An imperative starting-point for the NPJ acknowledges that Paul recognized James as an apostle. In 1 Corinthians 15:7, Paul declares that James received a special appearance from the risen Lord apart from the other apostles. The fascinating thing about this passage is that not only does James precede “all the apostles” in Paul’s description, but Paul actually refers James to as one of them. Some may object to this notion based on the context (1 Cor. 15:5), arguing that Paul is using the term in a wider sense that is not typically associated with the Twelve Apostles. However, this would fail to account for fact that Paul elsewhere mentions James as an “apostle” in the narrower sense—placing James and Peter in the same apostolic class (Gal. 1:19).

“This information is crucial for the argument that James became the leader of the entire church, because of what Luke and Paul later record about James. When Paul and Barnabas visited Jerusalem as described in Galatians 2:1–10 (probably the famine relief visit of Acts 11–12), they met privately with the Big Three—James, Peter, and John (Gal 2:9). The order of these “pillars” should not be overlooked. James was first in order and his primacy is illustrated in Peter’s attitude toward James from at least this point onward. After “the pillars” affirm Paul’s Gentile ministry they remind him to “remember the poor.” Paul was eager to add that he had done that and would continue to do so. Paul did what James requested that he do. Then around the same time, during the dramatic episode in Acts 12 when Peter was released miraculously from prison, Peter made a special effort to ask the people in John Mark’s mother’s prayer meeting to inform “James and the brothers” about his release. Peter here acknowledged the leadership role of James as he also did later at the Jerusalem Council.” (Varner, p. 10).

In Act 15, Luke records the events known as the Jerusalem Council. In this account Luke makes plain to his readers the leadership role that James had during the Council and among the church. During this assembly the decision concerning Gentile conversion to Judaism was solidified, and lo and behold it is James who rendered the final verdict as the moderator of the Council (Acts 15:19a). Varner details the significance of James’ words, writing:

“It is very important to take note of the crucial language attributed to James as he introduces his concluding decision in 15:19a: διὸ ἐγὼ κρίνω. Many translations blunt the force of these words that to any Greek reader would mean, “Therefore, I decide.” The transitional conjunction διὸ introduces the conclusion to the argument.
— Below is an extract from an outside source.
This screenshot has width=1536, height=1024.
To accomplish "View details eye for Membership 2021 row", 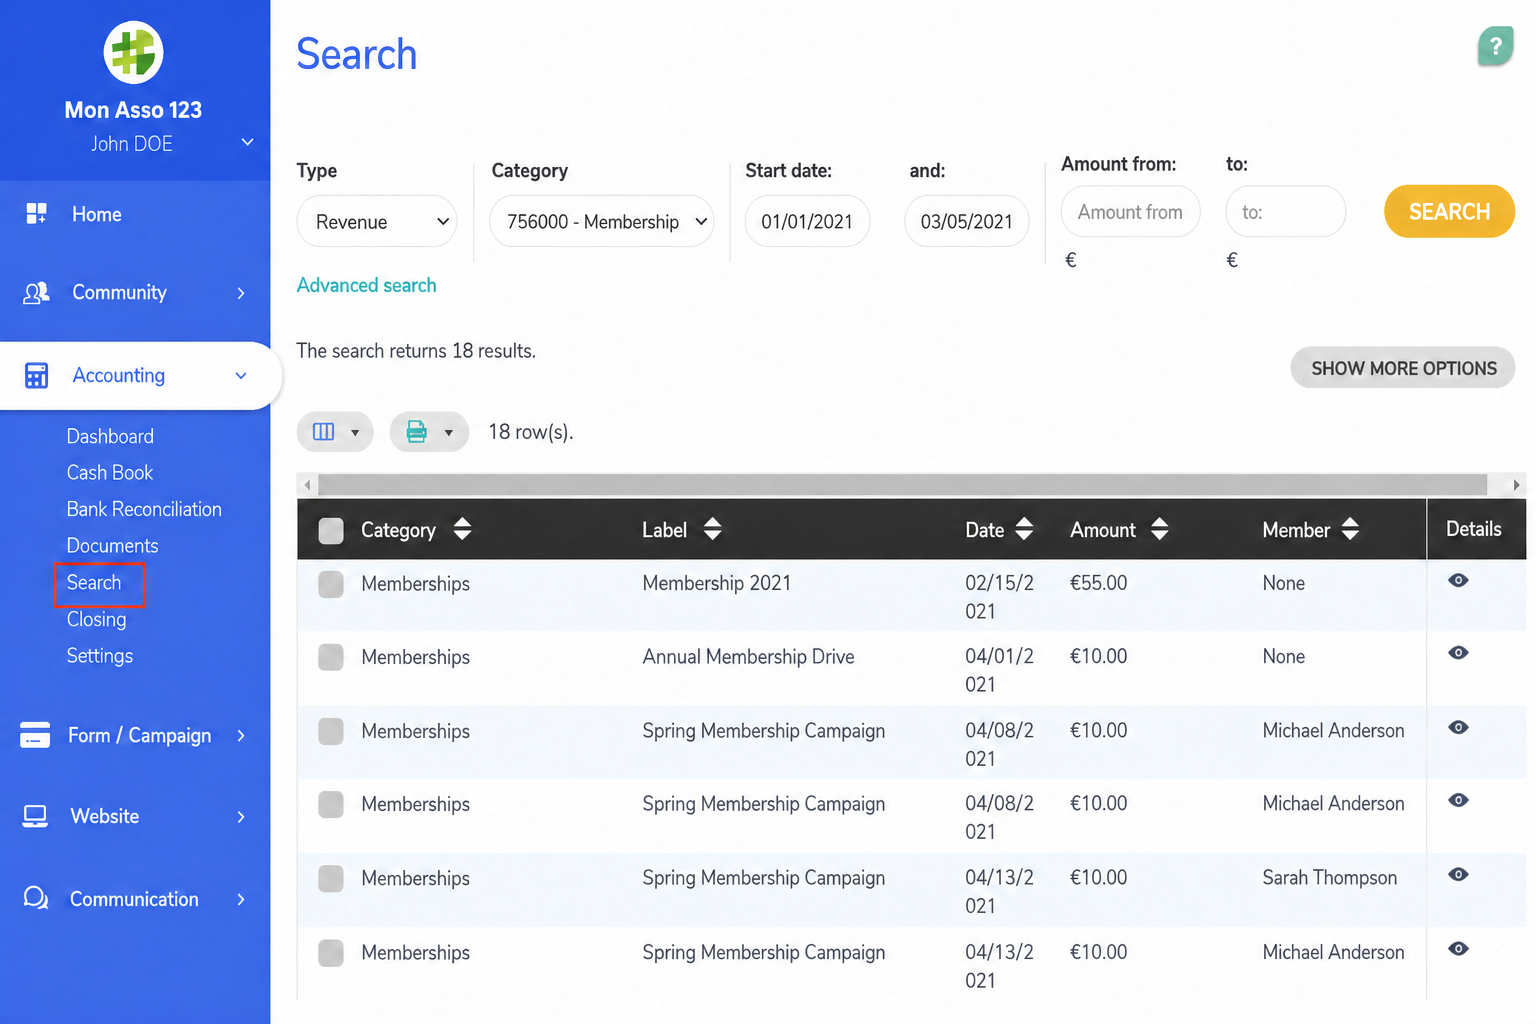I will tap(1458, 581).

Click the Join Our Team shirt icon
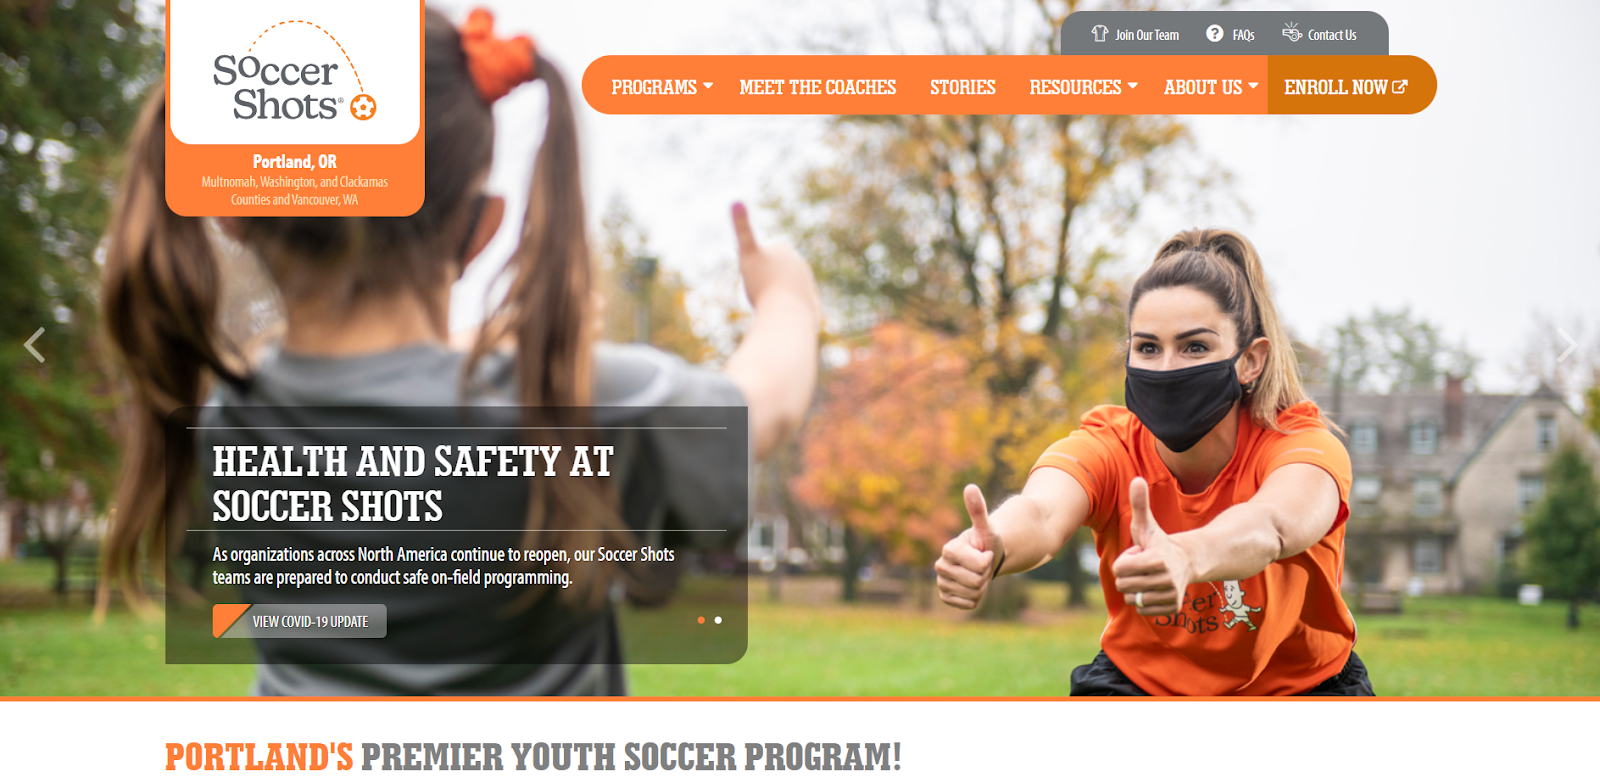click(x=1100, y=33)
This is followed by the pronoun ἐγὼ, which is not needed in Greek so it must be added for particular prominence and emphasis (Therefore, I …). Then the verb κρίνω describes James’ action in rendering the verdict. Standard Greek lexicons inform us that this verb often carries the sense of a judicial verdict or decision and should not be blunted by an idea like, “Well, let me sum up our discussion.” (p. 12).

Both Peter and Paul fully acknowledged James’ authority at the Council and proceed to align themselves with his judgment. For example, Varner explains, “When James added that certain practices particularly offensive to Jews should be observed by the Gentile believers and composes a letter requesting such, Paul delivered the letter as he was instructed to do (Acts 16:4). For the second time, Paul did what James requested that he do” (p.13).

Again, Varner continues with another example:

“In Acts 21:18–26 Paul exemplified what he calls elsewhere “becoming all things to all men” (1 Cor 9:22), by again doing what James asks him to do in regard to ending the Nazirite vows of four young Jewish men. Paul probably thought that such an action was not necessary, but out of deference to James, he does it. He perhaps even used some of the offerings from the Gentile believers that he had brought with him to pay for this action in the temple (2 Cor 8–9; Rom 15:25–29). For at least the third time, Paul did what James requested that he do” (p. 13).

In sum, the internal indicators outlined above provide a convincing case for the NPJ position from a biblical perspective. Nevertheless, while it is unlikely that one will coincide with the implications of the NPJ position simply based on this evaluation alone, the exposition of the above mentioned passages should provide more than enough to perk one’s interest and present James in a previously unexplored fashion.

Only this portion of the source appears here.